● What the task requires: Every entry must be transcribed exactly as written.

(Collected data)
:::
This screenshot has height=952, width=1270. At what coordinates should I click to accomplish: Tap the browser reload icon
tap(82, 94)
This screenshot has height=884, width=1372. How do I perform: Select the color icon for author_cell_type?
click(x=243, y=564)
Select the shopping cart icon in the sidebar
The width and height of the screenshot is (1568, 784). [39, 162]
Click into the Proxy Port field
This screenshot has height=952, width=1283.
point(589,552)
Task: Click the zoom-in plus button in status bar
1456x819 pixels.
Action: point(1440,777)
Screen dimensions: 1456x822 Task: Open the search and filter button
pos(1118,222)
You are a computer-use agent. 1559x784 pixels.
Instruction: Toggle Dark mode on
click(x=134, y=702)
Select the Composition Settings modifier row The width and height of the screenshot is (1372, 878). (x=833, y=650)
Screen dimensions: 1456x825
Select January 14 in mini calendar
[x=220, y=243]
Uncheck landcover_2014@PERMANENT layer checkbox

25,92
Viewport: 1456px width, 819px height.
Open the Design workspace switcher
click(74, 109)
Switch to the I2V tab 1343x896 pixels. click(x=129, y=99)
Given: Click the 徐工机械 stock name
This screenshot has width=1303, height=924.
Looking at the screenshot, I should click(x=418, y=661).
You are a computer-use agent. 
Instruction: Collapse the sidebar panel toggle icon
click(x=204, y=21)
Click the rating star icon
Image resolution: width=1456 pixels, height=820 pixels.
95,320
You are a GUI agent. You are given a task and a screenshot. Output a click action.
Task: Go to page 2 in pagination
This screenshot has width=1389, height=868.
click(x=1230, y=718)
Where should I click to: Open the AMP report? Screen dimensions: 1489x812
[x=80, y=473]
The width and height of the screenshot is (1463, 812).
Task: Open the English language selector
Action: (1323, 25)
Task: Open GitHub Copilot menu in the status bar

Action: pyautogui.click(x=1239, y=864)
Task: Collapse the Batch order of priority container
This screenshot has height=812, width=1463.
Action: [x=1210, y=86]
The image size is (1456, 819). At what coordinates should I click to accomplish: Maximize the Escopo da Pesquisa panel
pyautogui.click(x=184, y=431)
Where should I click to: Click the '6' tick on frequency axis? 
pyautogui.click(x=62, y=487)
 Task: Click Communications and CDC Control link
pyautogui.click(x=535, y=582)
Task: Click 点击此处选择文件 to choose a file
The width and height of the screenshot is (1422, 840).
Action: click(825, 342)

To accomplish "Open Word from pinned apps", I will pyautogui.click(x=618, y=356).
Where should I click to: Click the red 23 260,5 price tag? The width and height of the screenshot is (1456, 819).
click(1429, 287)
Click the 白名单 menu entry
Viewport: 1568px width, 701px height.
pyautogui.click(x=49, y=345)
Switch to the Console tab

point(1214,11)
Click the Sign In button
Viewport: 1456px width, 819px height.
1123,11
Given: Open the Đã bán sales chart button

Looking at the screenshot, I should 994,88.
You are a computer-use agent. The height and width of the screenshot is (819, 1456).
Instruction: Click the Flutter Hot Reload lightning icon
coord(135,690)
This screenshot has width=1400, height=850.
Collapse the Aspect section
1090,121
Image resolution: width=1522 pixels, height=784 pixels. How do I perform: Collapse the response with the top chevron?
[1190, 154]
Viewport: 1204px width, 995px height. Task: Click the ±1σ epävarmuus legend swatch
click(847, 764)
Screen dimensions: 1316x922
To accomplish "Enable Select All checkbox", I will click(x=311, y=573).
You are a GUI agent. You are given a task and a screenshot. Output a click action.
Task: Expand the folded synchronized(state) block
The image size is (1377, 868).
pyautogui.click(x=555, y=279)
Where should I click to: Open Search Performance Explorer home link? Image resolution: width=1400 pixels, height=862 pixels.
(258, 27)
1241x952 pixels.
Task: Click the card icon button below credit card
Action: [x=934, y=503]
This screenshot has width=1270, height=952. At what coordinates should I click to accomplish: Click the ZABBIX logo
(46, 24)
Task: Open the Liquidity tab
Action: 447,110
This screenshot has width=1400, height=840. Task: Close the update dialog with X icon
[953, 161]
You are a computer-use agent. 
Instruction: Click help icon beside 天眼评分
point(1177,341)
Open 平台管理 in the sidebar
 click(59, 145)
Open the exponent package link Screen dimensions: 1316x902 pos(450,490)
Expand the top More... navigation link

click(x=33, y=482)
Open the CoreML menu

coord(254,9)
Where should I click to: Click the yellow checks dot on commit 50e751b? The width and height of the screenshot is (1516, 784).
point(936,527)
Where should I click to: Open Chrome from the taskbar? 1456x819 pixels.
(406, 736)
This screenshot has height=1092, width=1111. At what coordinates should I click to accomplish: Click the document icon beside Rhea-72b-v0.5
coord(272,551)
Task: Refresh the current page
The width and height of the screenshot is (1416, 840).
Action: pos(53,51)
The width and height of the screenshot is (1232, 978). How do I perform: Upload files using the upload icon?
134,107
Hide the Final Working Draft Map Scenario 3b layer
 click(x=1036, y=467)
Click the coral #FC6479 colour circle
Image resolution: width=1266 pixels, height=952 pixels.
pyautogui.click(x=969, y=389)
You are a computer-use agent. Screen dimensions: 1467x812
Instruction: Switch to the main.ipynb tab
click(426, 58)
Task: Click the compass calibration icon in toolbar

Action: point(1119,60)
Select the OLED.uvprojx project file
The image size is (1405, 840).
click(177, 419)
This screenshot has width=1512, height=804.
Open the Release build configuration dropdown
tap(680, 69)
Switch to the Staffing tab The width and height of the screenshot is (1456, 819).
:::
● Reply to the task:
This screenshot has height=952, width=1270. At what coordinates should I click to accomplish: Tap the browser reload icon
tap(82, 94)
This screenshot has height=884, width=1372. How do I perform: Select the color icon for author_cell_type?
click(x=243, y=564)
Select the shopping cart icon in the sidebar
The width and height of the screenshot is (1568, 784). [39, 162]
Click into the Proxy Port field
This screenshot has height=952, width=1283.
point(589,552)
Task: Click the zoom-in plus button in status bar
1456x819 pixels.
Action: point(1440,777)
Screen dimensions: 1456x822 Task: Open the search and filter button
pos(1118,222)
You are a computer-use agent. 1559x784 pixels.
Instruction: Toggle Dark mode on
click(x=134, y=702)
Select the Composition Settings modifier row The width and height of the screenshot is (1372, 878). (x=833, y=650)
Screen dimensions: 1456x825
Select January 14 in mini calendar
[x=220, y=243]
Uncheck landcover_2014@PERMANENT layer checkbox

25,92
Viewport: 1456px width, 819px height.
Open the Design workspace switcher
click(74, 109)
Switch to the I2V tab 1343x896 pixels. click(x=129, y=99)
Given: Click the 徐工机械 stock name
This screenshot has width=1303, height=924.
Looking at the screenshot, I should click(x=418, y=661).
You are a computer-use agent. 
Instruction: Collapse the sidebar panel toggle icon
click(x=204, y=21)
Click the rating star icon
Image resolution: width=1456 pixels, height=820 pixels.
95,320
You are a GUI agent. You are given a task and a screenshot. Output a click action.
Task: Go to page 2 in pagination
This screenshot has width=1389, height=868.
click(x=1230, y=718)
Where should I click to: Open the AMP report? Screen dimensions: 1489x812
[x=80, y=473]
The width and height of the screenshot is (1463, 812).
Task: Open the English language selector
Action: (1323, 25)
Task: Open GitHub Copilot menu in the status bar

Action: pyautogui.click(x=1239, y=864)
Task: Collapse the Batch order of priority container
This screenshot has height=812, width=1463.
Action: [x=1210, y=86]
The image size is (1456, 819). At what coordinates should I click to accomplish: Maximize the Escopo da Pesquisa panel
pyautogui.click(x=184, y=431)
Where should I click to: Click the '6' tick on frequency axis? 
pyautogui.click(x=62, y=487)
 Task: Click Communications and CDC Control link
pyautogui.click(x=535, y=582)
Task: Click 点击此处选择文件 to choose a file
The width and height of the screenshot is (1422, 840).
Action: click(825, 342)

To accomplish "Open Word from pinned apps", I will pyautogui.click(x=618, y=356).
Where should I click to: Click the red 23 260,5 price tag? The width and height of the screenshot is (1456, 819).
click(1429, 287)
Click the 白名单 menu entry
Viewport: 1568px width, 701px height.
pyautogui.click(x=49, y=345)
Switch to the Console tab

point(1214,11)
Click the Sign In button
Viewport: 1456px width, 819px height.
1123,11
Given: Open the Đã bán sales chart button

Looking at the screenshot, I should 994,88.
You are a computer-use agent. The height and width of the screenshot is (819, 1456).
Instruction: Click the Flutter Hot Reload lightning icon
coord(135,690)
This screenshot has width=1400, height=850.
Collapse the Aspect section
1090,121
Image resolution: width=1522 pixels, height=784 pixels. How do I perform: Collapse the response with the top chevron?
[1190, 154]
Viewport: 1204px width, 995px height. Task: Click the ±1σ epävarmuus legend swatch
click(847, 764)
Screen dimensions: 1316x922
To accomplish "Enable Select All checkbox", I will click(x=311, y=573).
You are a GUI agent. You are given a task and a screenshot. Output a click action.
Task: Expand the folded synchronized(state) block
The image size is (1377, 868).
pyautogui.click(x=555, y=279)
Where should I click to: Open Search Performance Explorer home link? Image resolution: width=1400 pixels, height=862 pixels.
(258, 27)
1241x952 pixels.
Task: Click the card icon button below credit card
Action: [x=934, y=503]
This screenshot has width=1270, height=952. At what coordinates should I click to accomplish: Click the ZABBIX logo
(46, 24)
Task: Open the Liquidity tab
Action: 447,110
This screenshot has width=1400, height=840. Task: Close the update dialog with X icon
[953, 161]
You are a computer-use agent. 
Instruction: Click help icon beside 天眼评分
point(1177,341)
Open 平台管理 in the sidebar
 click(59, 145)
Open the exponent package link Screen dimensions: 1316x902 pos(450,490)
Expand the top More... navigation link

click(x=33, y=482)
Open the CoreML menu

coord(254,9)
Where should I click to: Click the yellow checks dot on commit 50e751b? The width and height of the screenshot is (1516, 784).
point(936,527)
Where should I click to: Open Chrome from the taskbar? 1456x819 pixels.
(406, 736)
This screenshot has height=1092, width=1111. At what coordinates should I click to accomplish: Click the document icon beside Rhea-72b-v0.5
coord(272,551)
Task: Refresh the current page
The width and height of the screenshot is (1416, 840).
Action: pos(53,51)
The width and height of the screenshot is (1232, 978). How do I perform: Upload files using the upload icon?
134,107
Hide the Final Working Draft Map Scenario 3b layer
 click(x=1036, y=467)
Click the coral #FC6479 colour circle
Image resolution: width=1266 pixels, height=952 pixels.
pyautogui.click(x=969, y=389)
You are a computer-use agent. Screen dimensions: 1467x812
Instruction: Switch to the main.ipynb tab
click(426, 58)
Task: Click the compass calibration icon in toolbar

Action: point(1119,60)
Select the OLED.uvprojx project file
The image size is (1405, 840).
click(177, 419)
This screenshot has width=1512, height=804.
Open the Release build configuration dropdown
tap(680, 69)
Switch to the Staffing tab The width and height of the screenshot is (1456, 819).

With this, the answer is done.